___ MATERIALS PROVIDED ___

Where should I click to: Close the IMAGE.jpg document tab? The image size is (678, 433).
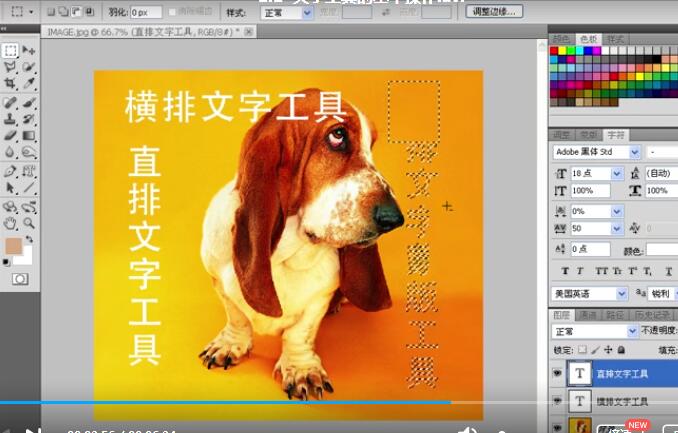tap(249, 33)
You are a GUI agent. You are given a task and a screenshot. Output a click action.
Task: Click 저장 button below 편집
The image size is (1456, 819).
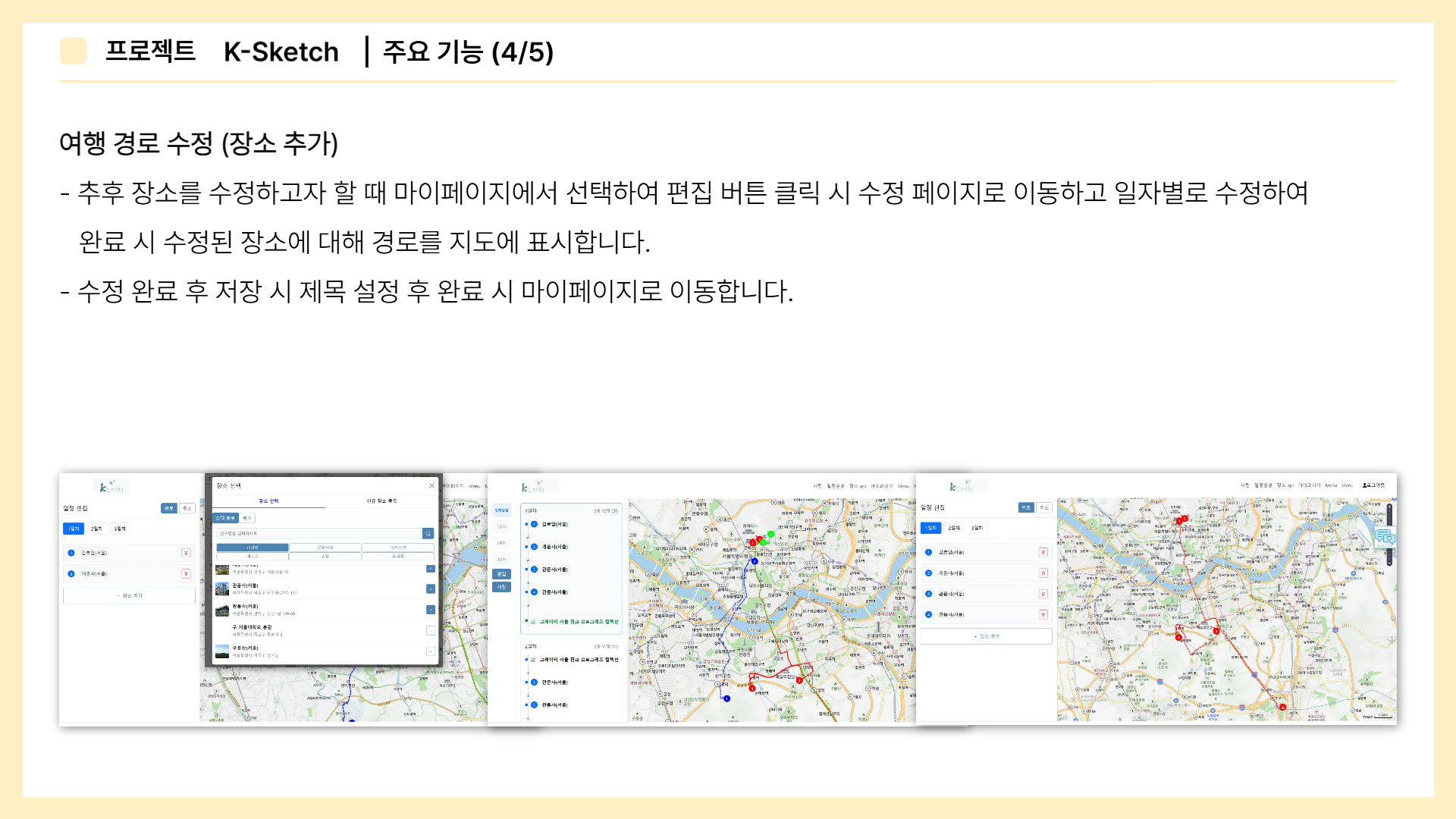[x=501, y=587]
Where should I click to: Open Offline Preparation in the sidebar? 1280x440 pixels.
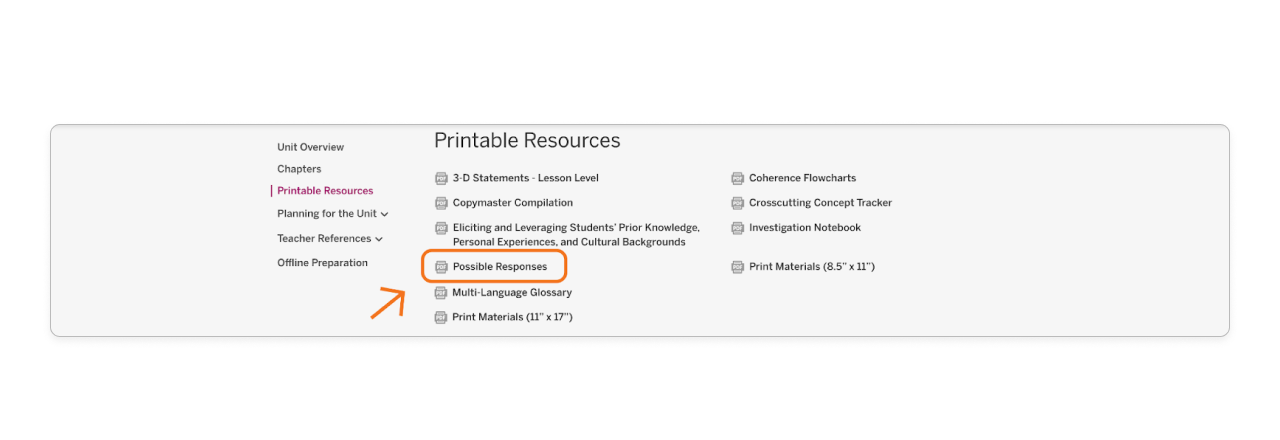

___

PROBLEM DESCRIPTION: Swap "image size" for "screen resolution" throughout the lines above and reproduce them with nothing else changed. Omit the pictures from your answer.

OUTPUT:
Where should I click to: Close the IMAGE.jpg document tab? The screen resolution is (678, 433).
tap(249, 33)
You are a GUI agent. You are given a task and a screenshot. Output a click action.
Task: Click 저장 button below 편집
The screen resolution is (1456, 819).
[x=501, y=587]
Where should I click to: Open Offline Preparation in the sidebar? 1280x440 pixels.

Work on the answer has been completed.